(Recorded data)
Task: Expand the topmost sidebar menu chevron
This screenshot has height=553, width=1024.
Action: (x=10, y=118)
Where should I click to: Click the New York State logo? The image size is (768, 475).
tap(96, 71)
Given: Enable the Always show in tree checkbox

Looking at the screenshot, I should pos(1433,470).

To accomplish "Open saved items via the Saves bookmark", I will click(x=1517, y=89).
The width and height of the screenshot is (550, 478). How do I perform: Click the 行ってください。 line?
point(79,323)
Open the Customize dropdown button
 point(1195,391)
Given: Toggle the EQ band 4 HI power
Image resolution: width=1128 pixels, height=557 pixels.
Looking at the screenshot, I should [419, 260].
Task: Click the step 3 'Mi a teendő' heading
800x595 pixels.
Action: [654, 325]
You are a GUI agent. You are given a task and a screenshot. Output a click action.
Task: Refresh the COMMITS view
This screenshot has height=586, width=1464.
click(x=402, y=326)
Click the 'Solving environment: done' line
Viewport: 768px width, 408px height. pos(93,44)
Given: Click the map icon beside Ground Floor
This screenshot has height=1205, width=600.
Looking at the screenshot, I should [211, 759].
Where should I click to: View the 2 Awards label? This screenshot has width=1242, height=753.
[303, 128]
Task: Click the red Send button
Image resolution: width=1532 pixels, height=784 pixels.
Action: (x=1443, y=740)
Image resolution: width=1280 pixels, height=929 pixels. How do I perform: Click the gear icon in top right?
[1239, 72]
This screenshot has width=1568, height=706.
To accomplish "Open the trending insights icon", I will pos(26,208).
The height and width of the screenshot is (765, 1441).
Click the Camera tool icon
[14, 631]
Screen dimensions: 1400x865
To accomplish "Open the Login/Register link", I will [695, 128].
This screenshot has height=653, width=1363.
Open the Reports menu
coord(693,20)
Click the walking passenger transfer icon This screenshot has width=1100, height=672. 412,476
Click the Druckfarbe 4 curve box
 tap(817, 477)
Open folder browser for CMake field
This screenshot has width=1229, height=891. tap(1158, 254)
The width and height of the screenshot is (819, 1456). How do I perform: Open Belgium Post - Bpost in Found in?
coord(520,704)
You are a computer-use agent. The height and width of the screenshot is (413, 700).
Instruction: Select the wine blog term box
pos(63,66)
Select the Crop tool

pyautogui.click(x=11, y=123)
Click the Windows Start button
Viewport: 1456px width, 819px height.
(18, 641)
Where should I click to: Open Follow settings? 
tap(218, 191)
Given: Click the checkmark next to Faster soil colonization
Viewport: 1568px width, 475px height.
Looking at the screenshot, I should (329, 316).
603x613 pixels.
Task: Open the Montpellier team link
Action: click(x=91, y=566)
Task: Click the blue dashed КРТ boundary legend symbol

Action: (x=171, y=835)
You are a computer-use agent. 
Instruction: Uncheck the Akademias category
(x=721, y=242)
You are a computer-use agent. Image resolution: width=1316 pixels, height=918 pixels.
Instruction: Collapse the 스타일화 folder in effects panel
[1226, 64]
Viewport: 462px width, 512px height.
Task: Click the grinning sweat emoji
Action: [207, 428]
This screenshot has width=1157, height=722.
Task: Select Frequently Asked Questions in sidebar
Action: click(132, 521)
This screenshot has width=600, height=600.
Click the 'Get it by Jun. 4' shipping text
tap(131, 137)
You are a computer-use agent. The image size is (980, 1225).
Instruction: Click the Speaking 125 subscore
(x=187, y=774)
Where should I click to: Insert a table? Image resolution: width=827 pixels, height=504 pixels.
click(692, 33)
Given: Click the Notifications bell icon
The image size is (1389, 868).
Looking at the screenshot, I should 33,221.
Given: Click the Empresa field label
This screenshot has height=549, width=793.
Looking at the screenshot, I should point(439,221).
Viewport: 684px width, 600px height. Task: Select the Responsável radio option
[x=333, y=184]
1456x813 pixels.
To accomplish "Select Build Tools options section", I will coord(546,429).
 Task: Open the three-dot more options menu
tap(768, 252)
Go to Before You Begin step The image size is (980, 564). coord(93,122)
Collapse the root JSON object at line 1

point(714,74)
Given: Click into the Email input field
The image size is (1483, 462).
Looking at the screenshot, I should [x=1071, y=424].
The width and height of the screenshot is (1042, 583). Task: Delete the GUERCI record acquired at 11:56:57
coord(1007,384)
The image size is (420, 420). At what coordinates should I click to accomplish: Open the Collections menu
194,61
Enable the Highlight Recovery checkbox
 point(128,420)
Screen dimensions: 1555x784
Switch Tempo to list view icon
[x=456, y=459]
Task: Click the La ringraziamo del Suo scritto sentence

- _Required work_
Reproduce the whole listing above verbatim, line for line.

- _Reply_
Task: Expand the topmost sidebar menu chevron
This screenshot has height=553, width=1024.
Action: (x=10, y=118)
Where should I click to: Click the New York State logo? The image size is (768, 475).
tap(96, 71)
Given: Enable the Always show in tree checkbox

Looking at the screenshot, I should pos(1433,470).

To accomplish "Open saved items via the Saves bookmark", I will click(x=1517, y=89).
The width and height of the screenshot is (550, 478). How do I perform: Click the 行ってください。 line?
point(79,323)
Open the Customize dropdown button
 point(1195,391)
Given: Toggle the EQ band 4 HI power
Image resolution: width=1128 pixels, height=557 pixels.
Looking at the screenshot, I should [419, 260].
Task: Click the step 3 'Mi a teendő' heading
800x595 pixels.
Action: [654, 325]
You are a GUI agent. You are given a task and a screenshot. Output a click action.
Task: Refresh the COMMITS view
This screenshot has height=586, width=1464.
click(x=402, y=326)
Click the 'Solving environment: done' line
Viewport: 768px width, 408px height. pos(93,44)
Given: Click the map icon beside Ground Floor
This screenshot has height=1205, width=600.
Looking at the screenshot, I should [211, 759].
Where should I click to: View the 2 Awards label? This screenshot has width=1242, height=753.
[303, 128]
Task: Click the red Send button
Image resolution: width=1532 pixels, height=784 pixels.
Action: (x=1443, y=740)
Image resolution: width=1280 pixels, height=929 pixels. How do I perform: Click the gear icon in top right?
[1239, 72]
This screenshot has width=1568, height=706.
To accomplish "Open the trending insights icon", I will pos(26,208).
The height and width of the screenshot is (765, 1441).
Click the Camera tool icon
[14, 631]
Screen dimensions: 1400x865
To accomplish "Open the Login/Register link", I will [695, 128].
This screenshot has height=653, width=1363.
Open the Reports menu
coord(693,20)
Click the walking passenger transfer icon This screenshot has width=1100, height=672. 412,476
Click the Druckfarbe 4 curve box
 tap(817, 477)
Open folder browser for CMake field
This screenshot has width=1229, height=891. tap(1158, 254)
The width and height of the screenshot is (819, 1456). How do I perform: Open Belgium Post - Bpost in Found in?
coord(520,704)
You are a computer-use agent. The height and width of the screenshot is (413, 700).
Instruction: Select the wine blog term box
pos(63,66)
Select the Crop tool

pyautogui.click(x=11, y=123)
Click the Windows Start button
Viewport: 1456px width, 819px height.
(18, 641)
Where should I click to: Open Follow settings? 
tap(218, 191)
Given: Click the checkmark next to Faster soil colonization
Viewport: 1568px width, 475px height.
Looking at the screenshot, I should (329, 316).
603x613 pixels.
Task: Open the Montpellier team link
Action: click(x=91, y=566)
Task: Click the blue dashed КРТ boundary legend symbol

Action: (x=171, y=835)
You are a computer-use agent. 
Instruction: Uncheck the Akademias category
(x=721, y=242)
You are a computer-use agent. Image resolution: width=1316 pixels, height=918 pixels.
Instruction: Collapse the 스타일화 folder in effects panel
[1226, 64]
Viewport: 462px width, 512px height.
Task: Click the grinning sweat emoji
Action: [207, 428]
This screenshot has width=1157, height=722.
Task: Select Frequently Asked Questions in sidebar
Action: click(132, 521)
This screenshot has width=600, height=600.
Click the 'Get it by Jun. 4' shipping text
tap(131, 137)
You are a computer-use agent. The image size is (980, 1225).
Instruction: Click the Speaking 125 subscore
(x=187, y=774)
Where should I click to: Insert a table? Image resolution: width=827 pixels, height=504 pixels.
click(692, 33)
Given: Click the Notifications bell icon
The image size is (1389, 868).
Looking at the screenshot, I should 33,221.
Given: Click the Empresa field label
This screenshot has height=549, width=793.
Looking at the screenshot, I should point(439,221).
Viewport: 684px width, 600px height. Task: Select the Responsável radio option
[x=333, y=184]
1456x813 pixels.
To accomplish "Select Build Tools options section", I will coord(546,429).
 Task: Open the three-dot more options menu
tap(768, 252)
Go to Before You Begin step The image size is (980, 564). coord(93,122)
Collapse the root JSON object at line 1

point(714,74)
Given: Click into the Email input field
The image size is (1483, 462).
Looking at the screenshot, I should [x=1071, y=424].
The width and height of the screenshot is (1042, 583). Task: Delete the GUERCI record acquired at 11:56:57
coord(1007,384)
The image size is (420, 420). At what coordinates should I click to accomplish: Open the Collections menu
194,61
Enable the Highlight Recovery checkbox
 point(128,420)
Screen dimensions: 1555x784
Switch Tempo to list view icon
[x=456, y=459]
Task: Click the La ringraziamo del Suo scritto sentence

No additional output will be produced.